§ **What the task requires**:
Set down the following material word for word, leaving out the pictures.
--- begin Data rows ---
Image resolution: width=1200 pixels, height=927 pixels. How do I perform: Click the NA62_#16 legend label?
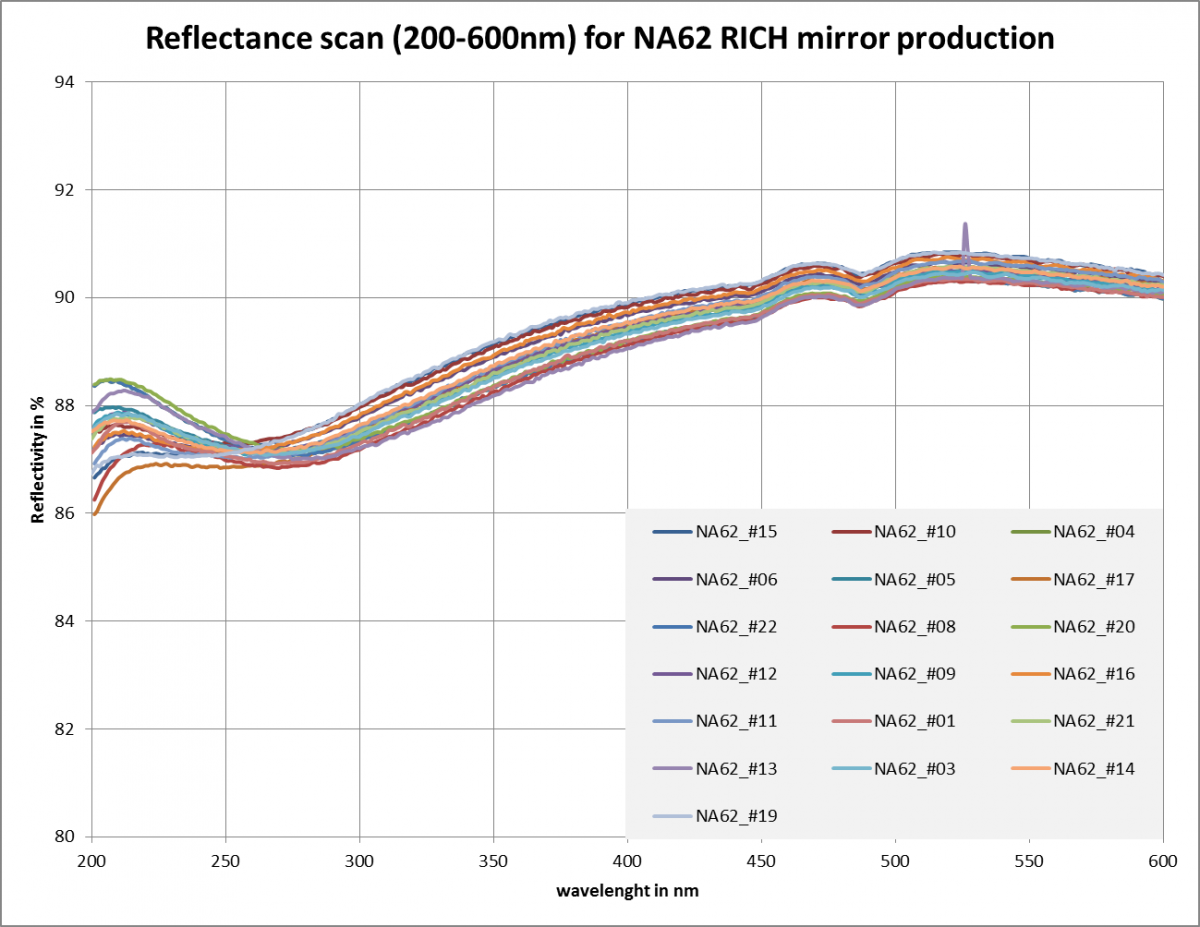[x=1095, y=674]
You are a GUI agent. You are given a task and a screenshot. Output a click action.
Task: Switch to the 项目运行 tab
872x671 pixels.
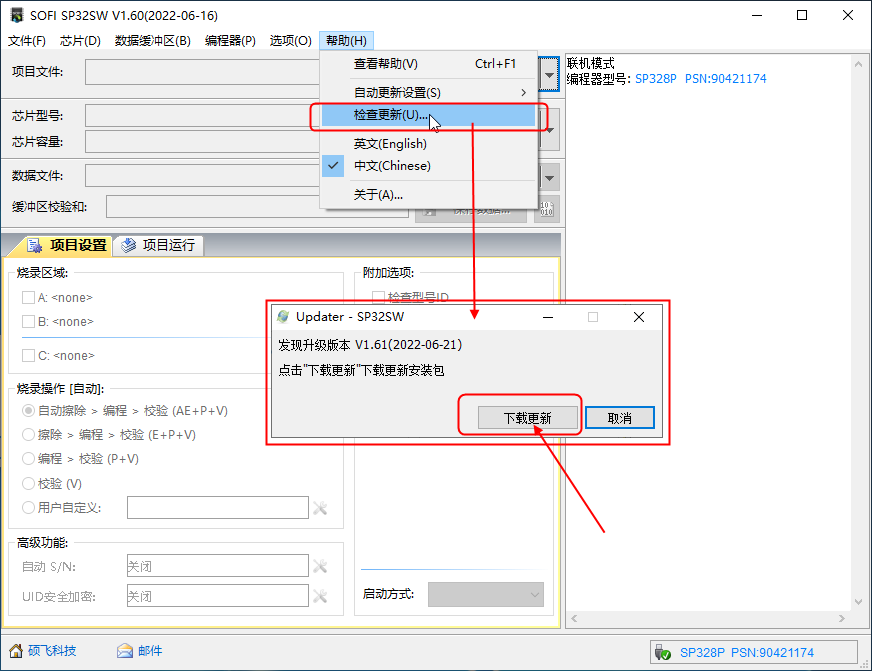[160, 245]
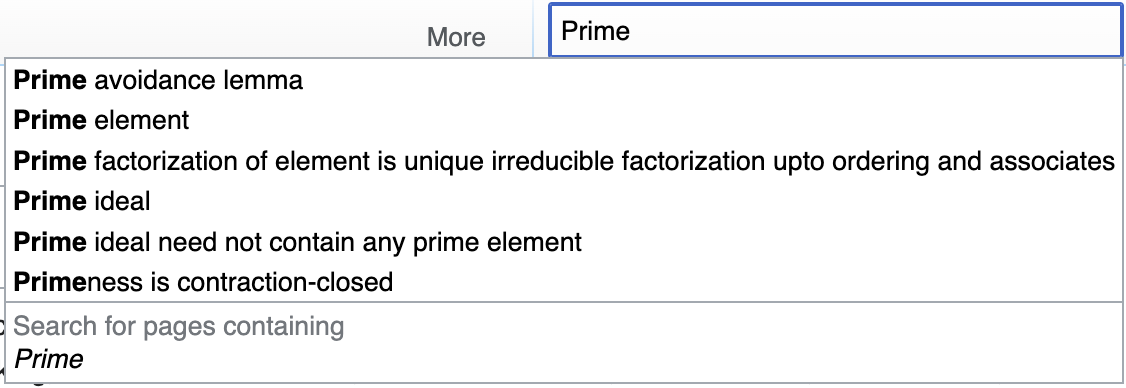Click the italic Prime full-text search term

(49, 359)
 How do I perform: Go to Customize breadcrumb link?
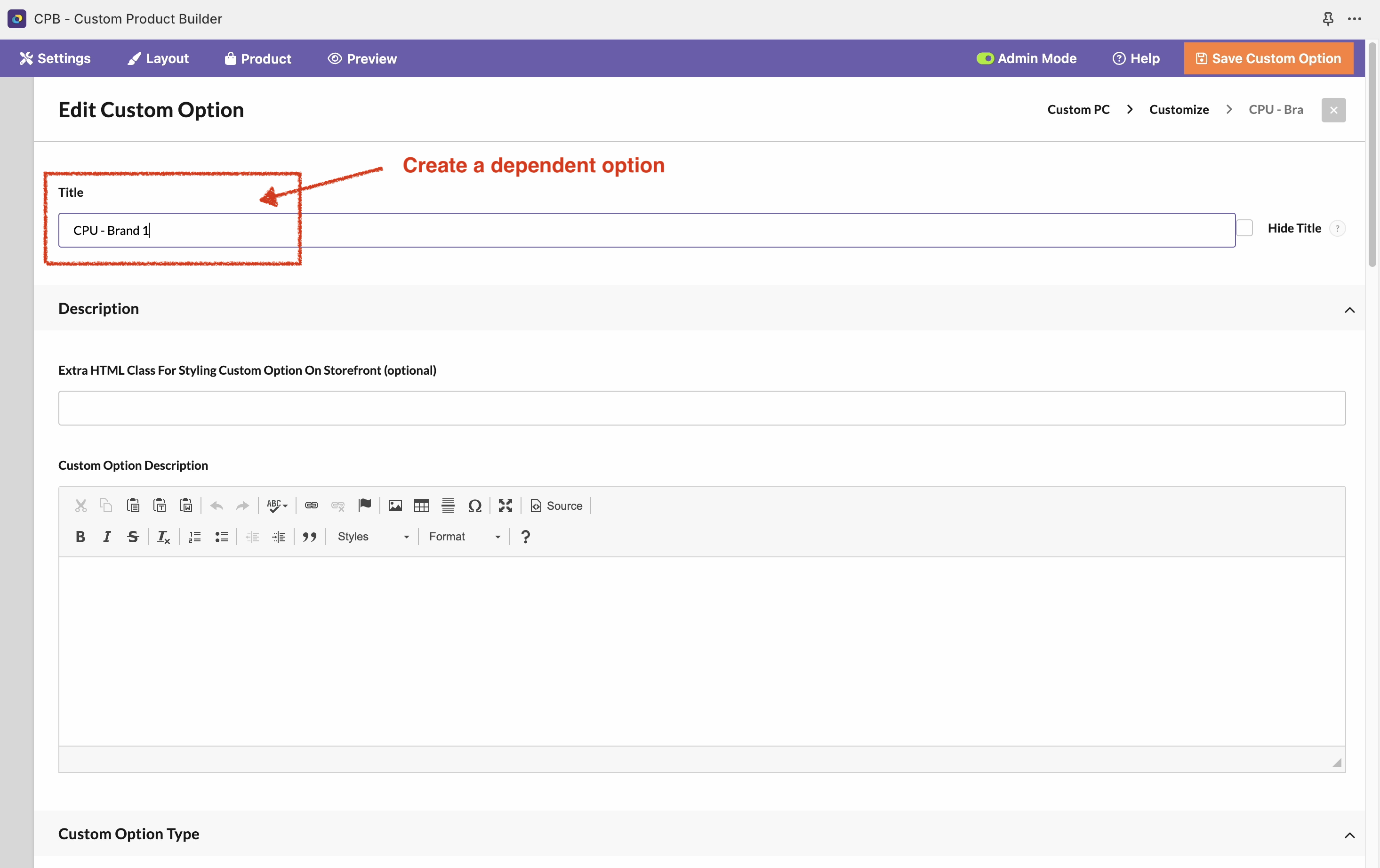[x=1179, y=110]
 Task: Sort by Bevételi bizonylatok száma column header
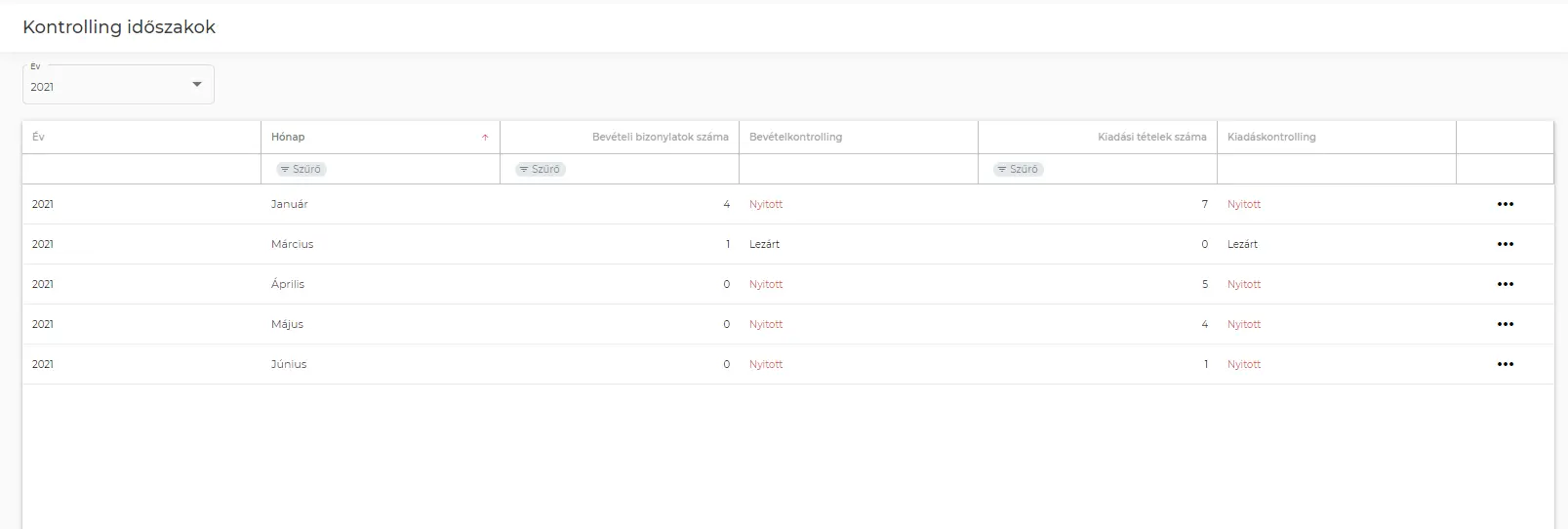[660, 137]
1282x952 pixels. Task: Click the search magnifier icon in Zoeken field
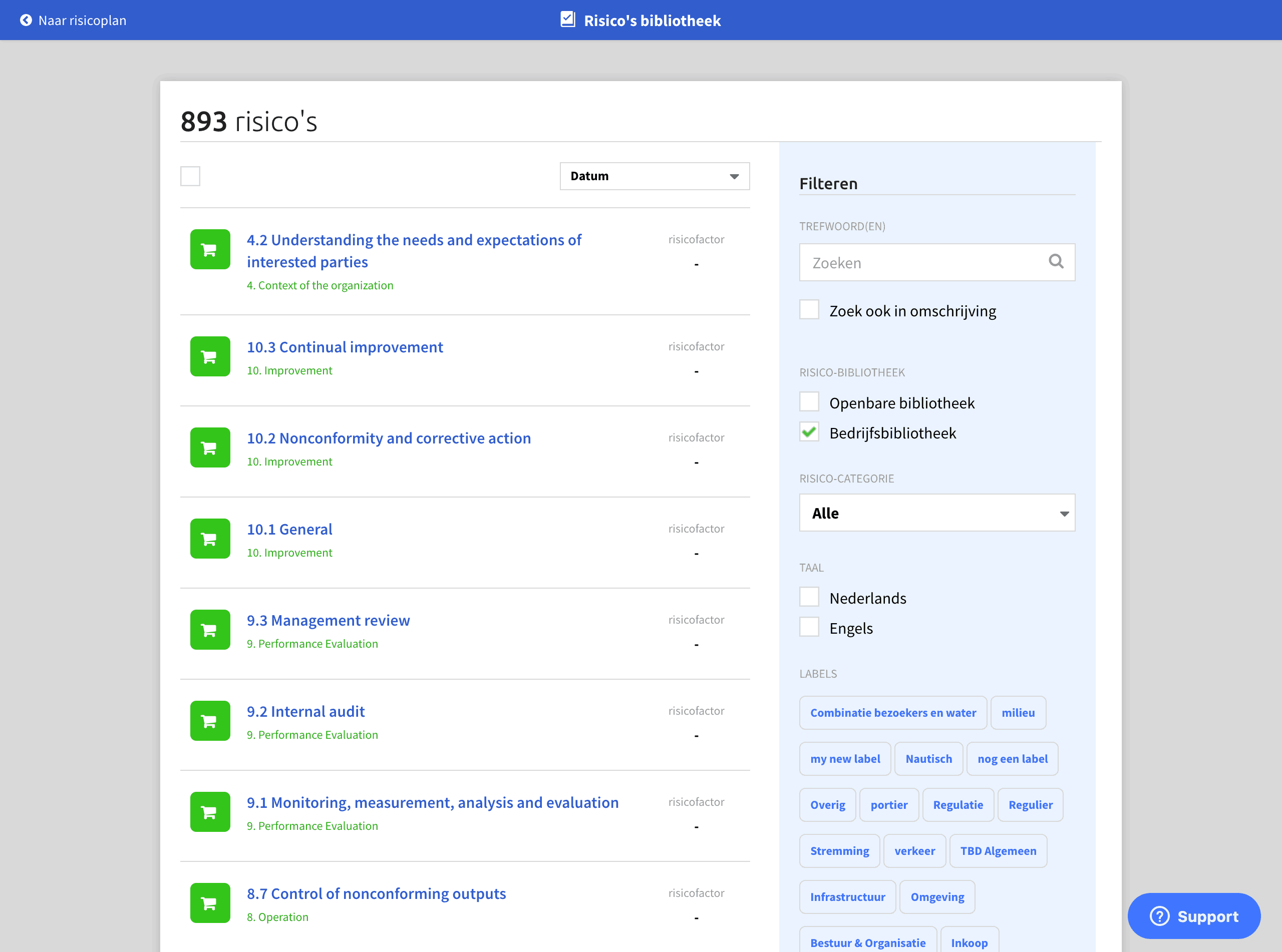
--- end Data rows ---
§ **Written solution**:
Image resolution: width=1200 pixels, height=927 pixels. How do I perform: Click the NA62_#16 legend label?
[x=1095, y=674]
You are a GUI agent. You are given a task and a screenshot. Output a click action.
Task: Switch to the 项目运行 tab
872x671 pixels.
[160, 245]
Click the italic Prime full-text search term

(49, 359)
 How do I perform: Go to Customize breadcrumb link?
[x=1179, y=110]
 Task: Sort by Bevételi bizonylatok száma column header
[660, 137]
1282x952 pixels. Task: Click the search magnifier icon in Zoeken field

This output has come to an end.